Question

Two identical bubbles of gas form at the bottom of a lake, then rise to the surface. Because the pressure is much lower at the surface than at the bottom, both bubbles expand as they rise. However, bubble A rises very quickly, so that no heat is exchanged between it and the water. Meanwhile, bubble B rises slowly (impeded by a tangle of seaweed), so that it always remains in thermal equilibrium with the water (which has the same temperature everywhere). Which of the two bubbles is larger by the time they reach the surface? Explain your reasoning fully.

Short answer

Size of bubble B is larger than size of bubble A.

Step-by-step solution

Given information

Two bubbles of gas are identical in nature and pressure is much lower at the surface than at the bottom. Bubble Arises very quickly and bubble B rises slowly.

Explanation

The relationship between pressure P and Volume V can be given as

$P{V}^{\gamma }=\mathrm{const}............................\left(1\right)$

Where

P= pressure, V=volume and γ = adiabatic constant.
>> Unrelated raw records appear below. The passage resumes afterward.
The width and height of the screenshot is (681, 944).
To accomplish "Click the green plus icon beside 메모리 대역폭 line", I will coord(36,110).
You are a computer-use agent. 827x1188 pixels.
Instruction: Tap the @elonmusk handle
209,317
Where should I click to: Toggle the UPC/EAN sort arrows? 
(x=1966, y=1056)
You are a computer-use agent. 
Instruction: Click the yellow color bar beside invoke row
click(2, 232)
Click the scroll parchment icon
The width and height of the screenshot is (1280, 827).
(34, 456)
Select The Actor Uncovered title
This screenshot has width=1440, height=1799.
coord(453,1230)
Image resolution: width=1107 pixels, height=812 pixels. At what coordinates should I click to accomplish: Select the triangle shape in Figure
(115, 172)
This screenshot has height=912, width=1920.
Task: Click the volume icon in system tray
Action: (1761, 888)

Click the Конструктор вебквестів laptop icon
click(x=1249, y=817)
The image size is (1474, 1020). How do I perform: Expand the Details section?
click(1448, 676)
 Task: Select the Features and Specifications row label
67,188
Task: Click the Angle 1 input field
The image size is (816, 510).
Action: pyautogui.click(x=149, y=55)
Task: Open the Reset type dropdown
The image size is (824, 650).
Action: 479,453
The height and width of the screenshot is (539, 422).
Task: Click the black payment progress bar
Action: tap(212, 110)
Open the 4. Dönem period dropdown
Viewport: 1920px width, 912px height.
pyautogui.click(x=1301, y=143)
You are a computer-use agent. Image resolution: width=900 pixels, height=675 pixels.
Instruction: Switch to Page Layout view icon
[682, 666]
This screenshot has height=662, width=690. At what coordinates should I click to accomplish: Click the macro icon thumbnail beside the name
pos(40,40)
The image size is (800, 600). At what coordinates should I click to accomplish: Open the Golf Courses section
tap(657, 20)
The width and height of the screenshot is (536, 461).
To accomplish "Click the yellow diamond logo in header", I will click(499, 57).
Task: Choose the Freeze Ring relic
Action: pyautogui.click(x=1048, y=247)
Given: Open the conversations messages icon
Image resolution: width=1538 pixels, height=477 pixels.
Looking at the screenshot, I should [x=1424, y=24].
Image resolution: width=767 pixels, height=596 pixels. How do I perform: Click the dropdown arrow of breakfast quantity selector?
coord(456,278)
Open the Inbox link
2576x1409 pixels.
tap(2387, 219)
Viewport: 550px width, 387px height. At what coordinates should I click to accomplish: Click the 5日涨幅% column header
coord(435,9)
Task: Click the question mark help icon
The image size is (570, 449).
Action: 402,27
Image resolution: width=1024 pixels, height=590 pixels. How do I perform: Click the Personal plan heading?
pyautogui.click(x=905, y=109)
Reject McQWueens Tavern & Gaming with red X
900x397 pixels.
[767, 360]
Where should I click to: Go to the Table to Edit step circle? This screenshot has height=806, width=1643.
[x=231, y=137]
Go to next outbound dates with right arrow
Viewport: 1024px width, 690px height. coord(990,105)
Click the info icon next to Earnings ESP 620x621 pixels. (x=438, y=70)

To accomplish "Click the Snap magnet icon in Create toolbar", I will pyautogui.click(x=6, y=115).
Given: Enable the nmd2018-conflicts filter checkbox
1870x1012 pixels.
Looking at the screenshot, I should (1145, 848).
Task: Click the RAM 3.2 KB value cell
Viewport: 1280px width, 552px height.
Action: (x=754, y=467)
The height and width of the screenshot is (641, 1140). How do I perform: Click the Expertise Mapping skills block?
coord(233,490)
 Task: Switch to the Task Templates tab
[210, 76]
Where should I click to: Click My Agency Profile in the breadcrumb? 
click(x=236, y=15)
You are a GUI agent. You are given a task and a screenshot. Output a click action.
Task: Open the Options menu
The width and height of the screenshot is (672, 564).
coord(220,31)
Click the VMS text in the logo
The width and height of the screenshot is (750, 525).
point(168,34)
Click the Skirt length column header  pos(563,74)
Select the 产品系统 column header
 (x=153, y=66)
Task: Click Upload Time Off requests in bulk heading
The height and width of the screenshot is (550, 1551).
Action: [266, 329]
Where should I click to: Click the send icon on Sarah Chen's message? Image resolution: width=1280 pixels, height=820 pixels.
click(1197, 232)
We can write Ideal gas equation in terms of Boltzmann constant as

P V=N k T ................................(2)

Where

P= pressure, V=volume , k= Boltzmann constant and T = temp

As given bubble A, there is no heat exchange by the system i.e. bubble experiences adiabatic expansion. So bubble A obeys equation (1)

But bubble B expands isothermally since it moves slowly which means the temperature difference is zero i.e.ΔT=0. So, bubble B, obeys equation (2).

P V = N k T= Constant .......................................(3)

Equation (1) and (2) can be written for bubble A and B respectively as below

$$\begin{gathered} P_f{V}_f^{\gamma }=P_i{V}_i^{\gamma }\left(\text{for}A\right) \\ {P}_f{V}_f=P_i{V}_i\left(\text{for}B\right) \end{gathered}$$

As initial volume V₀ and pressure P₁ is same for both the two bubbles so from above equation we can get final volume for both the bubbles as below

$$\begin{gathered} V_A^{\gamma }=\left(\frac{P_o}{P_1}\right)V_o^{\gamma }\left(\text{for}A\right) \\ {V}_B=\left(\frac{P_o}{P_1}\right)V_o\left(\text{for}B\right) \end{gathered}$$

Where V_A and V_B are the final volumes of bubbles.

$\left.\begin{array}{l}{V}_A={\left(\frac{P_o}{P_1}\right)}^{\left(\frac{1}{y}\right)}{V}_o\left(\text{for}A\right)\\ V_B=\left(\frac{P_o}{P_1}\right)V_o\left(\text{for}B\right)\end{array}\right\}...........................\left(4\right)$

As adiabatic constant $\gamma =\frac{f+2}{f}$is greater than 1 so the fraction $\frac{1}{\gamma }$is less than 1 , therefore from equation (6) can be written as

${\left(\frac{P_o}{P_1}\right)}^{\left(\frac{1}{\gamma }\right)}<\left(\frac{P_o}{P_1}\right)................................\left(5\right)$

In order to simplify and solve multiply both side of equation (5) with initial volume V₀, we get

${\left(\frac{P_o}{P_1}\right)}^{\left(\frac{1}{y}\right)}{V}_o<\left(\frac{P_o}{P_1}\right)V_o.............................\left(6\right)$

Substitute ${\left(\frac{P_o}{P_1}\right)}^{\left(\frac{1}{r}\right)}{V}_o=V_{A}and\left(\frac{P_o}{P_1}\right)V_o=V_B$

we get

V_A < V_B

So the final size of bubble b will be larger.

We can conclude that the bubble that rises very slowly(isothermally) will be larger than bubble rises quickly (adiabatic) when they reach the surface.

Bubble B expands isothermally this means that the temperature is constant throughout, so the received amount of heat is converted to work. It takes more time to reach the surface, more work will be done.

For bubble A, the heat exchange is zero so the thermal energy due to the temperature difference is equal to work done on the bubble and temperature of the lake is roughly same,

This work is less than the work in isothermal process.